Every once in a while, in the process of doing so, I slip up and fall flat on my face.

I'm pretty sure this is where that whole humanity thing goes and happens.

Mo'

Thursday, September 14, 2006

The Life And Times Of Count Fnoonf Du Fnoonf Fnoonfburgh The Fnoonfth, Vol. 1

I was born on an unspecified day in the last quarter of the last century, in the quaint capital of a quaint country.

Just like most people not blessed with eidetic memory (and not presently two years or younger*), I have fairly few memories of my earliest years. I think my first memory is of the time I unwittingly simulated a repetitive sex act between a male (the lamp plug) and a female (the wall socket), and I think the jolt I received as a reward is probably the reason why this is my first memory. To this day, I have a vague, nagging fear of being electrocuted every time I have sex.

Another early memory revolves around fire. I was playing around on the living room floor near my venerable grandmother, who liked nothing better than to sit in her wicker chair, read philosophy and smoke Winston after Winston after Winston, like she had something against them and wanted them exterminated as fast as possible (they won out in the end, but she'd had a good run and accepted her fate with dignity).

So I'm playing near her and I smell something weird that I've never smelled before, so I go in the kitchen and tell mom about it, and then she takes me back out to the living room and notices that one of grandma's cigarettes has started a small blaze on the lamp shade. I remember my mother's alarm, and I remember the smell; dark, heady and chemical, so frighteningly rich with un-nature. I also distinctly recall being aware of my mother repressing some of her alarm in order not to frighten me. Since then I've smelled plenty of burning things, but nothing has ever quite come close to that particular acrid, synthetic stench.

There is also one very powerful memory that I'm inclined to chalk up to youthful confusion between dream life and waking life, because I am fairly certain it couldn't have happened.

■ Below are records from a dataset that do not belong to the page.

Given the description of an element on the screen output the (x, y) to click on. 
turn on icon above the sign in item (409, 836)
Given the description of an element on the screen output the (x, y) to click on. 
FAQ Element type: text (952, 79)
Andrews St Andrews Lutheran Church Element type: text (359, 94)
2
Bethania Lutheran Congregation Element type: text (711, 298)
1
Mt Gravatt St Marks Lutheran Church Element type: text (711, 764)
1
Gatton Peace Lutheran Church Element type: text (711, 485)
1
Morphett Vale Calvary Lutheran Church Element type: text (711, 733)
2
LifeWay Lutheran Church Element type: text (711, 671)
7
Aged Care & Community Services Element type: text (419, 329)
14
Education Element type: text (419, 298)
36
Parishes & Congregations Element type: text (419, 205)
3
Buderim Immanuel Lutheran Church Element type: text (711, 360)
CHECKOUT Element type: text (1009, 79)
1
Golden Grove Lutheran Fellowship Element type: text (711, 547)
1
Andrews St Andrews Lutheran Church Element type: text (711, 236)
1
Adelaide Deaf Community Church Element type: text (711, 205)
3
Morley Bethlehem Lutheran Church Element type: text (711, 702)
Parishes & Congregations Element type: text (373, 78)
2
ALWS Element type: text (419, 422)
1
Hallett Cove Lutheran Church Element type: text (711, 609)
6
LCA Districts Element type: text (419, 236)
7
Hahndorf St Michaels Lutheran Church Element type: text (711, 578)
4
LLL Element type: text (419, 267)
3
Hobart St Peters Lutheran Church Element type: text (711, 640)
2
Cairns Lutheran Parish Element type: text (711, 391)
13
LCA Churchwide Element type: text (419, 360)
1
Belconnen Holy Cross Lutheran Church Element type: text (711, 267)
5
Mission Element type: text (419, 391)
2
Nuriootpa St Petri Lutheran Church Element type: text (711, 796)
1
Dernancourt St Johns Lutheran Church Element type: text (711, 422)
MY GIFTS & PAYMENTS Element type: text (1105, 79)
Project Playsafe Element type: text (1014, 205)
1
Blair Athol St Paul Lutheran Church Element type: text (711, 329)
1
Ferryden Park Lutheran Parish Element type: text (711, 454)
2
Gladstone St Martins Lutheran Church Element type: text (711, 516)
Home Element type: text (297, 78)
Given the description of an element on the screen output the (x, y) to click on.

I was standing in our living room looking out over the neighborhood (we lived on the third floor and the view was rather decent), and I was watching this, I dunno, maybe 200-foot panda blustering around, trying to make a seat for itself on one of the buildings about a block or so away. I think this is a dream because, dude, we totally don't even have giant pandas where I'm from.

It was apparent from very early on that I was a pretty weird kid. Irrational fears began to manifest themselves very quickly; I lived in mortal terror of the vacuum cleaner (which became utter panic whenever the thing was turned on) and it soon became apparent to me that the lamp posts outside my window were, in fact, planning on reaching inside and snatching me while I was asleep, presumably to eat me or sell me for halogen or whatever it is that disturbed lamp posts do with small children. For this reason I flatly refused to sleep, play, or in any way subsist inside my room; the living room became my turf instead. I imagine it must have been fun for my parents, explaining to visitors why the main room of the house had been annexed by a neurotic two-and-a-half year old tyrant.


"It's the lamp post cabal thing. Your... your child has that too, right?"


Next up: Thunderous oratory, banana tragedies, early DJ chops and my first video game. Ta for now.


* Those who are two years or younger should stop reading right now, because there's some totally racy stuff coming up. Thanks.